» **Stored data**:

- - -

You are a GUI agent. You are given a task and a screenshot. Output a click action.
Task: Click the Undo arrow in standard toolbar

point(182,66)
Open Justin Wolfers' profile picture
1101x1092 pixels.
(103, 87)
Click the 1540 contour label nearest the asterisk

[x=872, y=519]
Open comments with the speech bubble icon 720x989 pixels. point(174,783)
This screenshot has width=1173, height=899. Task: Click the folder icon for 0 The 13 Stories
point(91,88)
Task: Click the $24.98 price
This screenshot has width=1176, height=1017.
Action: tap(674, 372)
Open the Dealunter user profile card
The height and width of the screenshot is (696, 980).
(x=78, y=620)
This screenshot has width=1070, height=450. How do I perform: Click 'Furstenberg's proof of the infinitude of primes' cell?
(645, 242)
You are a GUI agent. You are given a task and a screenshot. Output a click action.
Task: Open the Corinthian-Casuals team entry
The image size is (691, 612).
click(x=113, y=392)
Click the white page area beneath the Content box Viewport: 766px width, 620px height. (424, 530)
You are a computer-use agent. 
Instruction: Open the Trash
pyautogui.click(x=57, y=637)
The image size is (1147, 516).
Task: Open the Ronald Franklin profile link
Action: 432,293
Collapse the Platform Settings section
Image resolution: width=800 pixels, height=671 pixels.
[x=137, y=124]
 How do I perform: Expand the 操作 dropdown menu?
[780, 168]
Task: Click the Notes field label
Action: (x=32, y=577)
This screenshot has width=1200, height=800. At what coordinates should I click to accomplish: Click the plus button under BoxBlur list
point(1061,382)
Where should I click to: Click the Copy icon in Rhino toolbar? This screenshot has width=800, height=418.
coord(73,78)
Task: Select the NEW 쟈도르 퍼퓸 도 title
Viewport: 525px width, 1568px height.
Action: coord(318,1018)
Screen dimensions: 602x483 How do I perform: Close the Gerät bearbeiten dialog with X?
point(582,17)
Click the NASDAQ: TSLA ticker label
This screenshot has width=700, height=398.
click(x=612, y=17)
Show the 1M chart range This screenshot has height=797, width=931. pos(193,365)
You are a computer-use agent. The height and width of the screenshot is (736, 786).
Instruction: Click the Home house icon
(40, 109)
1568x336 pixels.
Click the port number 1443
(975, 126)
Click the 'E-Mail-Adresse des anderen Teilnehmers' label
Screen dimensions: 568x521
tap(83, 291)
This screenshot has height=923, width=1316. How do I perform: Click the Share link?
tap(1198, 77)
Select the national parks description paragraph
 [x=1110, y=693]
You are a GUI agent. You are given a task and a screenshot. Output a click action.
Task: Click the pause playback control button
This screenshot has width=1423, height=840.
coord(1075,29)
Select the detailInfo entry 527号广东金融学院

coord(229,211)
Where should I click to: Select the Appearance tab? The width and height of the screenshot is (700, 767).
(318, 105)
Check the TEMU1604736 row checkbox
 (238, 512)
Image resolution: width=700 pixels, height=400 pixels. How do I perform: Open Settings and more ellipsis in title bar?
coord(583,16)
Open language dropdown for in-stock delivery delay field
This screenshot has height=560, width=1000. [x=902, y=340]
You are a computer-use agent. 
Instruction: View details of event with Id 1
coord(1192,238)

- - -

» **GOAL OF THE EXERCISE**:
The line containing "Image resolution: width=700" and all lines after it, through the last line of the data, should be retyped exactly.

» **SOLUTION TO THIS TASK**:
Image resolution: width=700 pixels, height=400 pixels. How do I perform: Open Settings and more ellipsis in title bar?
coord(583,16)
Open language dropdown for in-stock delivery delay field
This screenshot has height=560, width=1000. [x=902, y=340]
You are a computer-use agent. 
Instruction: View details of event with Id 1
coord(1192,238)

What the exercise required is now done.